Jesper Fast (Photo credit: Amy Irvin / The Hockey Writers)

Jensen has had a taste of the NHL before and could really bring his skill set to the Rangers if he decided to stay. He might have missed an opportunity here in training camp to make an impression at the NHL level. The window to make the NHL does not come around often.

Jensen’s Style of Play

Jensen’s style of play encompasses speed. He has great acceleration and he can beat you to a puck with just a couple of strides. In a league where speed is what you need to win games, Jensen fits the mold perfectly. The Rangers recently had a speedster with Carl Hagelin but lost him due to cap issues and eventually a trade.

That same trade with Hagelin now leads the Rangers to Jensen. The Rangers got Emerson Etem in the Hagelin trade with the Anaheim Ducks, with Etem eventually flipped to the Canucks for Jensen and a sixth-round pick in the 2017 draft. New York gave up a speedy player but eventually got one with Jensen and would get another one later down the road.


Michael Grabner, another speedy winger, was picked up in the summer of 2016. Grabner and Jensen on the same line could have been a deadly combo in this upcoming season. Speed can really help teams win in today’s NHL. Jensen is also known for his ability to score, as he had 32 goals in the AHL last year in a breakout season. Even in the OHL, he had solid scoring numbers with two 25-plus goal scoring seasons with the Oshawa Generals.

If he could have translated this scoring to the NHL, it would have really helped this year by giving the Rangers even more depth. He also fits Alain Vigneault‘s “run and gun” style. Jensen was drafted in the first round by the Vancouver Canucks in 2011 where, at the time, Vigneault was the head coach.

Alain Vigneault (Photo: Jim Cerny/The Hockey Writers)

But one thing not really talked about is his defensive game. He finished with a minus-27 in the past season.

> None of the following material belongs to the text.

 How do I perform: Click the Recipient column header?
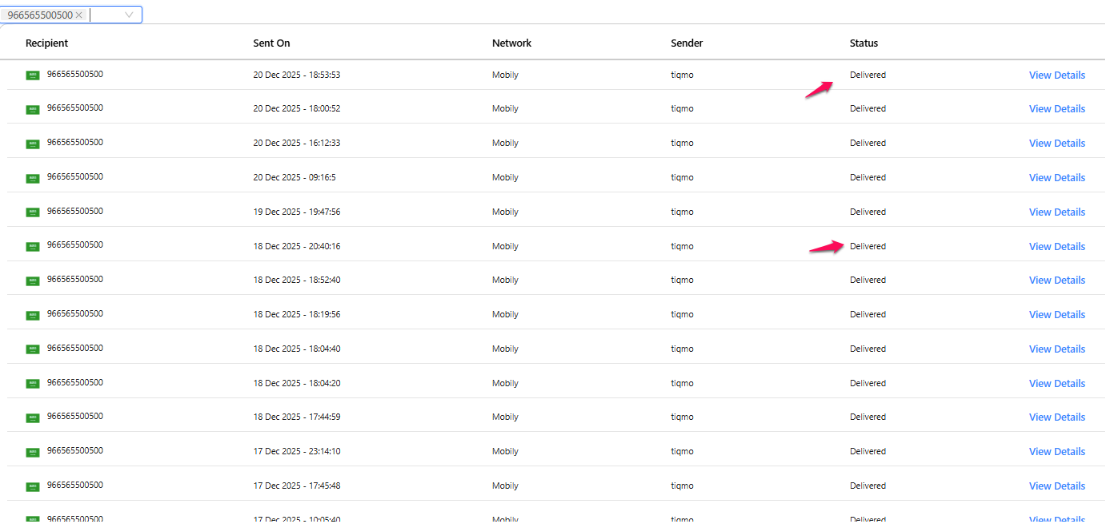(47, 43)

It could have been this stat or even his defensive game that made him want to switch to the KHL. Maybe a different style of hockey will benefit him overall. Personally, I believe that his offensive game outweighs his defensive game since it is necessary to have good depth scoring.

With this up coming season, the Rangers still have a world-class goalie and with a brand new blue line, defensive mistakes can be made up for. Henrik Lundqvist has been bailing out his teammates’ mistakes for years now. Jensen’s style of play would have really benefitted the Rangers in the starting months with Fast out.

Final Thoughts

The Rangers only lost Jensen for the season to the KHL. That doesn’t mean he is ruled out of the club’s plans forever. I was really hoping to see him in a Rangers uniform this upcoming season. The year he had in the AHL showed that he might be ready for the next step.

Nicklas Jensen
Nicklas Jensen (Brad Penner-USA TODAY Sports)

The opening on the team is there with Fast being out at the beginning of the year. Hopefully, Jensen has a solid year in the KHL and comes back to North America ready to make the NHL team. We will never know what could have happened at training camp his year.